Important: The same Observable must not be used again in a new job since this will cause completion events interleaving and causing data loss or other unexpected behaviour. Using one observable name in multiple observable sinks in the same job is allowed, this will not produce multiple completion or error events (just an intermingling of the results from the two sinks, but that should be fine in some use cases).

Jet 4.0
  • Method Details

    • name

      @Nonnull String name()
      Name of this instance.
    • addObserver

      @Nonnull UUID addObserver(@Nonnull Observer<T> observer)
      Registers an Observer to this Observable. It will receive all events currently in the backing Ringbuffer and then continue receiving any future events.
      registration ID associated with the added Observer, can be used to remove the Observer later
    • removeObserver

      void removeObserver(@Nonnull UUID registrationId)
      Removes a previously added Observer identified by its assigned registration ID. A removed Observer will not get notified about further events.
    • configureCapacity

      Observable<T> configureCapacity(int capacity)
      Set the capacity of the underlying Ringbuffer, which defaults to 10000.

      This method can be called only before the Ringbuffer gets created. This means before any Observers are added to the Observable and before any jobs containing observable sinks (with the same observable name) are submitted for execution.

      Important: only configure capacity once, multiple configuration are currently not supported.

      IllegalStateException - if the Ringbuffer has already been created
    • getConfiguredCapacity

      int getConfiguredCapacity()
      Returns the configured capacity of the underlying Ringbuffer..

      This method only works if the backing Ringbuffer has already been created. If so, it will be queried for its actual capacity, which can't be changed any longer. (Reminder: the Ringbuffer gets created either when the first Observer is added or when the job containing the observable sink (with the same observable name) is submitted for execution.)

      IllegalStateException - if the backing Ringbuffer has not yet been created
    • iterator

      @Nonnull default Iterator<T> iterator()
      Returns an iterator over the sequence of events produced by this Observable. If there are currently no events to observe, the iterator's hasNext() and next() methods will block. A completion event completes the iterator (hasNext() will return false) and a failure event makes the iterator's methods throw the underlying exception.
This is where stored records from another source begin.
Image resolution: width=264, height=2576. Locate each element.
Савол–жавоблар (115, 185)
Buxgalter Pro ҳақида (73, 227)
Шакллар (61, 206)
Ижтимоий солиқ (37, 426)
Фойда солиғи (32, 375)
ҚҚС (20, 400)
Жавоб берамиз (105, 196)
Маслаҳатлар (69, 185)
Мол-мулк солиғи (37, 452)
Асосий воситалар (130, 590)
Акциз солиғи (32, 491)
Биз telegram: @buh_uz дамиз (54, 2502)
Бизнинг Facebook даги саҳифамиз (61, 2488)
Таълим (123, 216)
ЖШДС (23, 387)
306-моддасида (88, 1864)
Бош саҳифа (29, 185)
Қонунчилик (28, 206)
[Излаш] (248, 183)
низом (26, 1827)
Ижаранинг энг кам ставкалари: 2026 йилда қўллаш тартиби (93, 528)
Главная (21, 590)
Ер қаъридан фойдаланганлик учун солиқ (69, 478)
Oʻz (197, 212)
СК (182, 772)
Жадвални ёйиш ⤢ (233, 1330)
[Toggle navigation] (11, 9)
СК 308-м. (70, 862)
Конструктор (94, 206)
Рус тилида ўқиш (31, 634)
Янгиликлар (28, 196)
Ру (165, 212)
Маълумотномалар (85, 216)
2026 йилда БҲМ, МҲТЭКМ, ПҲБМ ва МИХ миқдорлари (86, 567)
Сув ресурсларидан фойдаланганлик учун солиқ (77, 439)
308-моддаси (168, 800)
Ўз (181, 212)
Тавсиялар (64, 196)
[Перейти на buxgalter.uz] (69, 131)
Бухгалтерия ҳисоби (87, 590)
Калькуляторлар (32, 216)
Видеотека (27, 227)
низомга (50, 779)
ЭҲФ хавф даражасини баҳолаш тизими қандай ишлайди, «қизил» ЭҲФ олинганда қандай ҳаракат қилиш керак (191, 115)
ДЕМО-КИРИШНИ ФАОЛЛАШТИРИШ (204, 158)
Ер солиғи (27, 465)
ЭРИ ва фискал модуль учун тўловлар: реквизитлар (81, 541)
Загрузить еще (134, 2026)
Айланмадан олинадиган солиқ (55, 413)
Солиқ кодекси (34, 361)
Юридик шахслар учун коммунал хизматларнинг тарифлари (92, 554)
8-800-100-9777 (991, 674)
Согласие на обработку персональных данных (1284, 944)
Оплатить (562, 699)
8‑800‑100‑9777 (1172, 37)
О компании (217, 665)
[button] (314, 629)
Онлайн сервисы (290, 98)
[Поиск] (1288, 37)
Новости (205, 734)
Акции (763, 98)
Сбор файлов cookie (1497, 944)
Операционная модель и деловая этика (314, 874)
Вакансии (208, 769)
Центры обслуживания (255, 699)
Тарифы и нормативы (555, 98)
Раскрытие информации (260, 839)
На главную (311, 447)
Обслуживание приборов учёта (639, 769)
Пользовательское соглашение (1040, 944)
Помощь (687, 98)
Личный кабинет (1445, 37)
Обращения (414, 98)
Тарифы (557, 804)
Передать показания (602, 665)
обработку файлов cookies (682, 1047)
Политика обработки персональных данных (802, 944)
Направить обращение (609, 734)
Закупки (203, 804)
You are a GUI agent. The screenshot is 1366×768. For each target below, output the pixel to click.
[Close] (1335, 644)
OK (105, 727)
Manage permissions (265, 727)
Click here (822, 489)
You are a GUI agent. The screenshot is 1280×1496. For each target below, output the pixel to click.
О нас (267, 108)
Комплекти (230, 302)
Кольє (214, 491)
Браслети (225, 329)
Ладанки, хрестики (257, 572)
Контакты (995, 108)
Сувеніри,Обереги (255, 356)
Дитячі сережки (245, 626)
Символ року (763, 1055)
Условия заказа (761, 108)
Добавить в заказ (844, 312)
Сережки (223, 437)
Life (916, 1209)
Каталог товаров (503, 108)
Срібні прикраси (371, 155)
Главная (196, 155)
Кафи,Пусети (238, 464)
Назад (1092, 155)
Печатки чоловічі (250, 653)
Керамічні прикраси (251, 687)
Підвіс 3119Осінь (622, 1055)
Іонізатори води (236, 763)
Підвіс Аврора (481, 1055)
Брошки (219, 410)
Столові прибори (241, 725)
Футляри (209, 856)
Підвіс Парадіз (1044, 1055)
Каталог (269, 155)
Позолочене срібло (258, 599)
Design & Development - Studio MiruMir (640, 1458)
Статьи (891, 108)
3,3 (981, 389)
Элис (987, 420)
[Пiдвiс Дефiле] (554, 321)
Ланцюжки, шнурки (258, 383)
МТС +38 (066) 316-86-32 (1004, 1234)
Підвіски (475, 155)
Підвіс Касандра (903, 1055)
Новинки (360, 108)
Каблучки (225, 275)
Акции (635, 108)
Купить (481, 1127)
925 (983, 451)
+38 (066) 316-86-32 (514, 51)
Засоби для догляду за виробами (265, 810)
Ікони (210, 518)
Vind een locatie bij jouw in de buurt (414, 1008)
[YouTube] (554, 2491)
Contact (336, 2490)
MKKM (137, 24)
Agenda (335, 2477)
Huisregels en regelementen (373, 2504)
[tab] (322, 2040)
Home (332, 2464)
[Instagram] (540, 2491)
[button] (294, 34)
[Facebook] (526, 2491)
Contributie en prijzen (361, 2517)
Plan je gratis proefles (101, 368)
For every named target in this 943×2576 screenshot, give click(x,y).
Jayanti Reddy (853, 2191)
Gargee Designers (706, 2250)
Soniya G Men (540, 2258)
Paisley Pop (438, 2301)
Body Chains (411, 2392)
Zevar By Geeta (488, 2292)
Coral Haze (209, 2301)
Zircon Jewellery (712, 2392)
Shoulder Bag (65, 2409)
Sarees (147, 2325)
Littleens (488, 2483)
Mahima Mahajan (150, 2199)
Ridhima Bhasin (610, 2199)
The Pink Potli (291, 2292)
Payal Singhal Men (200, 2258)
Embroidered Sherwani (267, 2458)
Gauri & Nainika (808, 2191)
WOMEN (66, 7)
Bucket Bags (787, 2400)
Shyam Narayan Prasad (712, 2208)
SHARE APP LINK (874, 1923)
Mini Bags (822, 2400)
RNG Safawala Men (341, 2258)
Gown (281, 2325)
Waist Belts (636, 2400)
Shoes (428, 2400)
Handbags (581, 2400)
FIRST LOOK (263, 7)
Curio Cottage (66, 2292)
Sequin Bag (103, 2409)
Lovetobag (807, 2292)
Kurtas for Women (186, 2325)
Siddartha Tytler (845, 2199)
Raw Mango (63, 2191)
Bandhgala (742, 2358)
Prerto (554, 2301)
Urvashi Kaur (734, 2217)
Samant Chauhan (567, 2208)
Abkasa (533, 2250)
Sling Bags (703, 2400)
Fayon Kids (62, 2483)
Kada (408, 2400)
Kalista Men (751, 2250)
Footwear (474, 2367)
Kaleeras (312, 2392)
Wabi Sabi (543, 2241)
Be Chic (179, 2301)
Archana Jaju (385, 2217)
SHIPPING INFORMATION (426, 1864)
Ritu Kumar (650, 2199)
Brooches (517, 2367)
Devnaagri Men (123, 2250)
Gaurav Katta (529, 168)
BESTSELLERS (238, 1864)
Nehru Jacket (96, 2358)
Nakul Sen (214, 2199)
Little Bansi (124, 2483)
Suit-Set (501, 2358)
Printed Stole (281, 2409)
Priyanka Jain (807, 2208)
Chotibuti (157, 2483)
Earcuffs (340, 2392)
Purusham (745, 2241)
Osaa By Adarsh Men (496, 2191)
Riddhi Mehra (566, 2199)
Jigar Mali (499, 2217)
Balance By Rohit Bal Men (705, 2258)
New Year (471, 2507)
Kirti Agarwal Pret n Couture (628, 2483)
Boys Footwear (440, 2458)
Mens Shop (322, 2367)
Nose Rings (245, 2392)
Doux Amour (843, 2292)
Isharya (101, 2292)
      If used against an Observable populated from a streaming job, the iterator will complete only in the case of an error or job cancellation.

      The iterator is not thread-safe.

      The iterator is backed by a blocking concurrent queue which stores all events until consumed.

      Specified by:
      iterator in interface Iterable<T>
    • toFuture

      @Nonnull default <R> CompletableFuture<R> toFuture(@Nonnull Function<Stream<T>,R> fn)
      Allows you to post-process the results of a Jet job on the client side using the standard Java Stream API. You provide a function that will receive the job results as a Stream<T> and return a single result (which can in fact be another Stream, if so desired).

      Returns a CompletableFuture that will become completed once your function has received all the job results through its Stream and returned the final result.

      A trivial example is counting, like this: observable.toFuture(Stream::count), however the Stream API is quite rich and you can perform arbitrary transformations and aggregations.

      This feature is intended to be used only on the results of a batch job. On an unbounded streaming job the stream-collecting operation will never reach the final result.

      fn - transform function which takes the stream of observed values and produces an altered value from it, which could also be a stream
    • destroy

      void destroy()
      Removes all previously registered observers and destroys the backing Ringbuffer.

      Note: if you call this while a job that publishes to this Observable is still active, it will silently create a new Ringbuffer and go on publishing to it.